La consecuencia inmediata de que el sexo se haya convertido en algo tan fácil como abrir una app ya ha sido identificada: la mercantilización de las relaciones sexuales e incluso de uno mismo. Por eso, además de por lo anterior, hay analistas que creen que no debemos echar de menos la cultura hook-up. “La facilidad que hay para follar acaba haciendo que no sea tan excitante y que se pierda la dimensión emocional”, reflexiona el escritor Luisgé Martín, autor de ¿Soy yo normal? Filias y parafilias sexuales (Anagrama, 2022), un ensayo que celebra el derecho a explorar el deseo sin prejuicios. “Hemos pasado del sexo sin amor a no concebir el sexo con amor, y eso evidentemente nos desconcierta como seres humanos. Yo abogo por desvincular el sexo del amor, pero no el amor del sexo. Hay que aprender a tener sexo sin implicaciones emocionales, pero no renunciar a que esas implicaciones existan”.

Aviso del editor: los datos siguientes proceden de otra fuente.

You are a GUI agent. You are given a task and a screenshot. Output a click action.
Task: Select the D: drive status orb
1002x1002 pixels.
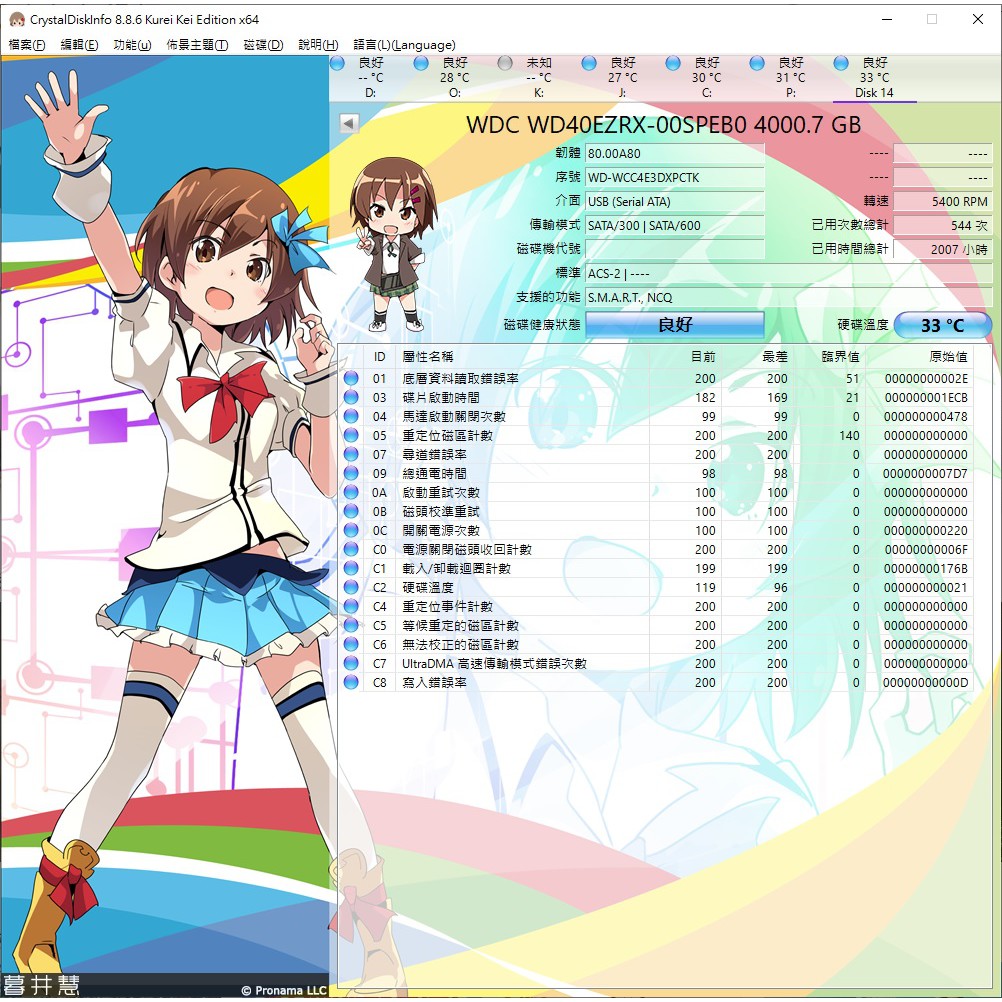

La proliferación de fiestas y planes para conocer gente y "ligar" a la vieja usanza indica un cansancio generalizado hacia la cultura "tinder".
La proliferación de fiestas y planes para conocer gente y “ligar” a la vieja usanza indica un cansancio generalizado hacia la cultura “tinder”. Getty / Collage: Blanca López

Para Christine Emba, una de las claves reside en que se ha liberado el sexo sin liberar antes a las mujeres. La articulista de The Washington Post piensa que es un error que las conversaciones sobre sexo empiecen y acaben en el consentimiento: “Un buen suelo ético, pero un techo terrible”. Uno de los ejemplos que refiere es el del exitoso cuento Cat Person, de Kristen Roupernian (publicado en The New Yorker en 2017), feroz radiografía de la figura del nice guy, un hombre que finge ser encantador y atento con el simple objetivo de obtener sexo, cuya personificación en el relato, a la hora de la verdad, no demuestra el menor interés por los gustos y preferencias de su compañera de cama.

Luisgé Martín, sin embargo, se muestra preocupado porque “la moral” domine la concepción del placer: “Creo que se está produciendo el movimiento inverso al que se debería haber producido. En vez de una expansión sexual femenina, se está volviendo a una represión para todos. En las relaciones se interpreta la clase social, los nexos de poder, la edad, la normatividad de los cuerpos… Hay que usar un algoritmo para saber si puedes desear a alguien, y eso mata el deseo o lo destruye”.

Sea como fuere, los tiempos de la hipersexualización están decayendo en el discurso público: las viejas humillaciones a la castidad voluntaria o involuntaria han dejado paso a la razonable idea de que experimentar placer no es algo que deba someterse a presión, ni a índices de productividad. Porque, como cantaba alguien muy anterior a la generación Z, “no todo va a ser follar, también habrá que comprarse unos calcetines”.

Una lanza por el materialismo corporal

En ¿Soy yo normal?, Luisgé Martín despatologiza la perversión erótica, aborda filias y trae a colación casos como el de unos seguidores del cineasta John Waters que se sustituyeron la piel del escroto por una membrana transparente para verse los testículos. Martín defiende un “materialismo corporal” igualitario que reconozca “la cosificación, la deshumanización del cuerpo, así como la caducidad arbitraria del deseo” frente a la confusión de “la dignidad de las personas y el consentimiento preceptivo con el puritanismo de las almas y del sexo trascendente”.